Still under broadcasting auspices, the BR Chor supports both of the above orchestras. Alert, flexible singing places this group among Germany’s best large choirs, with perhaps only Leipzig’s MDR Chor ahead in precision. Certainly it draws the better Munich choristers, those disinclined to strip down to their underwear and strike mindless poses, as repeatedly required of their colleagues in local opera companies. Dutchman Peter Dijkstra is the affable artistic leader. BR Chor concerts this season, in the group’s own series, include Mozart’s C-Minor Mass (Nov. 24) and a well-cast Matthäus-Passion (Feb. 16), at the Prinz-Regenten-Theater and Herkulessaal respectively.

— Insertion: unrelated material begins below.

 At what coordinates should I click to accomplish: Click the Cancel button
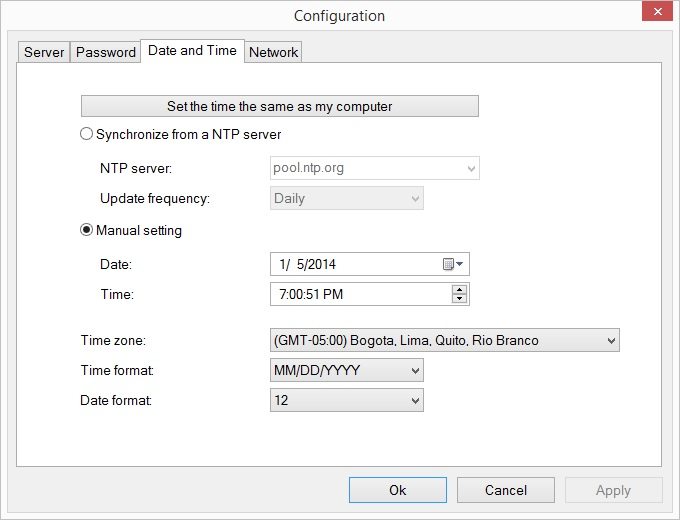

The Munich Philharmonic seemed to want to dive off a cliff three years ago when its management publicly bickered with its greatly-in-demand Generalmusikdirektor Christian Thielemann, effectively losing him, and just eight months later chose Lorin Maazel as his successor. (One tabloid reported Thielemann’s salary to be €800,000.) Those twin decisions are now home to roost, as the 82-year-old American unfurls his inaugural season. Maazel’s work ethic can only be admired, but he appeared artistically drained in interregnum Gasteig programs ten months ago — in music in which he long ago excelled, such as Debussy’s La Mer. This orchestra will gain the most if Munich ever does build a proper concert hall, as recently championed by Bavarian Minister for Science, Research and Art, Wolfgang Heubisch. As a city-run ensemble, it is today confined almost entirely to the problematic Gasteig.

Less glamorous, though certainly busy, the Münchner Symphoniker offers concert series at the acoustically preferable Prinz-Regenten-Theater and Herkulessaal. Georg Schmöhe is Chefdirigent and pianist Philippe Entremont serves as Ehrendirigent. In 2011 this orchestra undertook a long U.S. tour devoted to movie music. This season at home it offers an all-Beethoven program (Jan. 27 and 28) and a mostly Haydn evening (March 20) as part of a generally conservative lineup.